В Париже Яковлев был одно время моден, но рано умер от разрыва сердца. А Шухаев после войны вернулся в СССР, отсидел срок, ему разрешили жить только в Тбилиси, где он преподавал в тамошней академии и писал интересные портреты.
Все эти господа в петербургские годы носили черные пальто пиджачного покроя, котелки и цилиндры и обязательные желтые перчатки. Таким же щеголем был и более молодой, чем старшие товарищи, Соловьев, который тогда только перешел из общих классов Академии в мастерскую своего профессора. В четырнадцатом Соловьева призвали в армию в Казани, хорошо обучили на офицера, и тут их всех накрыла революция и гражданская война. Некий Чемко имел на чердаке на Тверской большую студию, где собиралась молодежь, пожелавшая учиться у Кардовского. Среди них были племянник Чехова Сергей Михайлович, мой папаша, Василий Прокофьевич Ефимов из Нижнего Новгорода, Дмитрий Алексеевич Шмаринов, Борис Александрович Дехтя-рев, График Мальков и еще десяток молодых людей, в основном из бывших дворянских семей. Когда Соловьев легализовался в Москве, он тоже иногда приходил порисовать к своему бывшему учителю. Его поколение академистов революция и гражданская война разбросали по миру, и в России, кроме Соловьева, похоже, больше никого не осталось. Мочалов, общая надежда, как-то нелепо погиб на Кубани.
Соловьев тогда ходил в английском пиджаке и галстуке-бабочке. Обучение было платным: платили Чемко за помещение, за модель, что-то — самому Кардовскому, который жил тогда впроголодь. В мастерской Чемко было холодновато, из ртов шел пар, ученики в свитерах поочередно грели руки у стоявшей в углу буржуйки. Но все самозабвенно рисовали свои обрубовки и учились понимать форму головы как набор плоскостей. На стенах студии самим Кардовским были развешаны принесенные им черные и цветные довоенные репродукции Веласкеса в рамочках. Веласкеса он считал высшим достижением реалистической живописи, и когда большевики продали в Америку из Эрмитажа его портреты, Кардовский счел это национальной трагедией. Я знаю, что сам Кардовский копировал Веласкеса и в мюнхенской Пинакотеке, и в Риме, и в музее Прадо в Мадриде. Он учил своих учеников пользоваться больше всего землями и писать человеческие тела неярко. Из-за холода в студии писать обнаженные тела было невозможно, поэтому несколько лет ученики рисовали только портреты, включая поколенные. Однажды в студию пришла натурщица из ВХУТЕМАСа, некто Осипович, которая согласилась позировать обнаженной при любой температуре. Ее смолоду ваял Коненков, и ее тело украшало многие музеи мира. Но к революции Осипович постарела, пустые, фиолетовые от холода груди висели почти до пупа, зад был синего цвета. Она позировала в нетопленом ВХУТЕМАСе Фальку и его ученикам, и он правдиво написал с нее свою «Обнаженную», так возмутившую своим безобразием Хрущева на юбилейной выставке МОСХа. Изображая фиолетово-синюю Осипович, Фальк был правдив. В то время, когда мы учились, она, уже глубокая старуха, позировала для портретов, но считала, что может позировать обнаженной до самой смерти, и все норовила раздеться. Она так и скончалась на подиуме, задремав во время сеанса и уже мертвая упав со стула. Верная слуга и помощница художников, мир праху твоему!

+++

Что нужно сделать
Пожалуйста, выпишите дословно отрывок из воспоминаний о студии Кардовского, начиная со слов «В Париже Яковлев» и далее до слов «писал интересные портреты.» включительно.

Исходный список
+++

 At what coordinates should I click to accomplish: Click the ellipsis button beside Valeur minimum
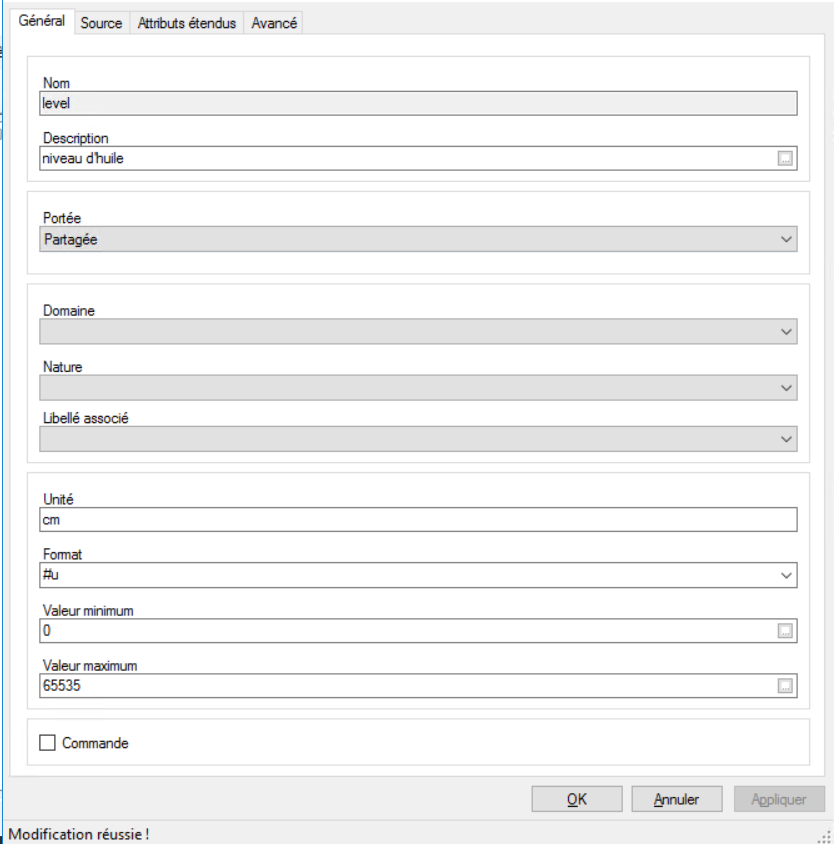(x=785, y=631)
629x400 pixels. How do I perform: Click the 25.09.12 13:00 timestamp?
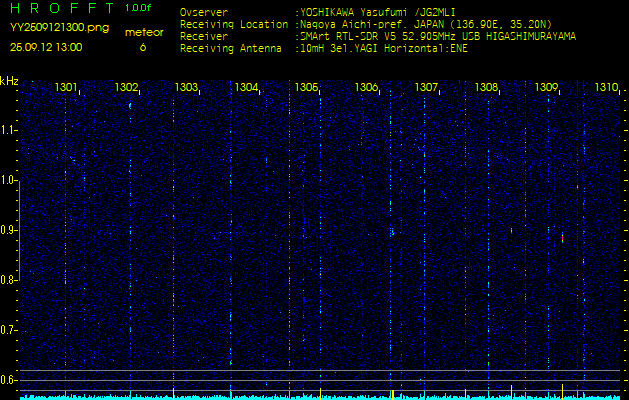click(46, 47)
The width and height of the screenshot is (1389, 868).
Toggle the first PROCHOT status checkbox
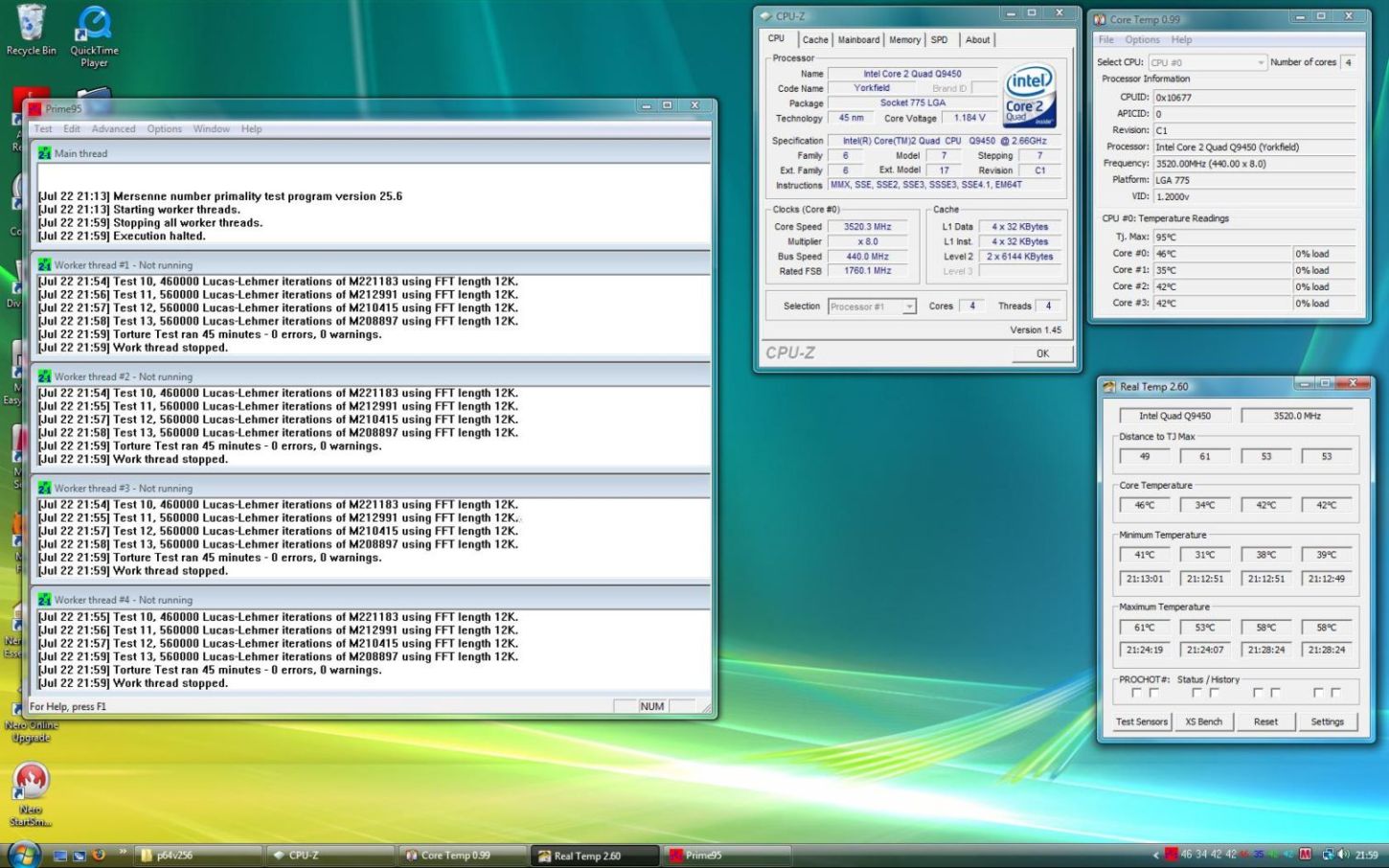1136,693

+++

Решение задания
В Париже Яковлев был одно время моден, но рано умер от разрыва сердца. А Шухаев после войны вернулся в СССР, отсидел срок, ему разрешили жить только в Тбилиси, где он преподавал в тамошней академии и писал интересные портреты.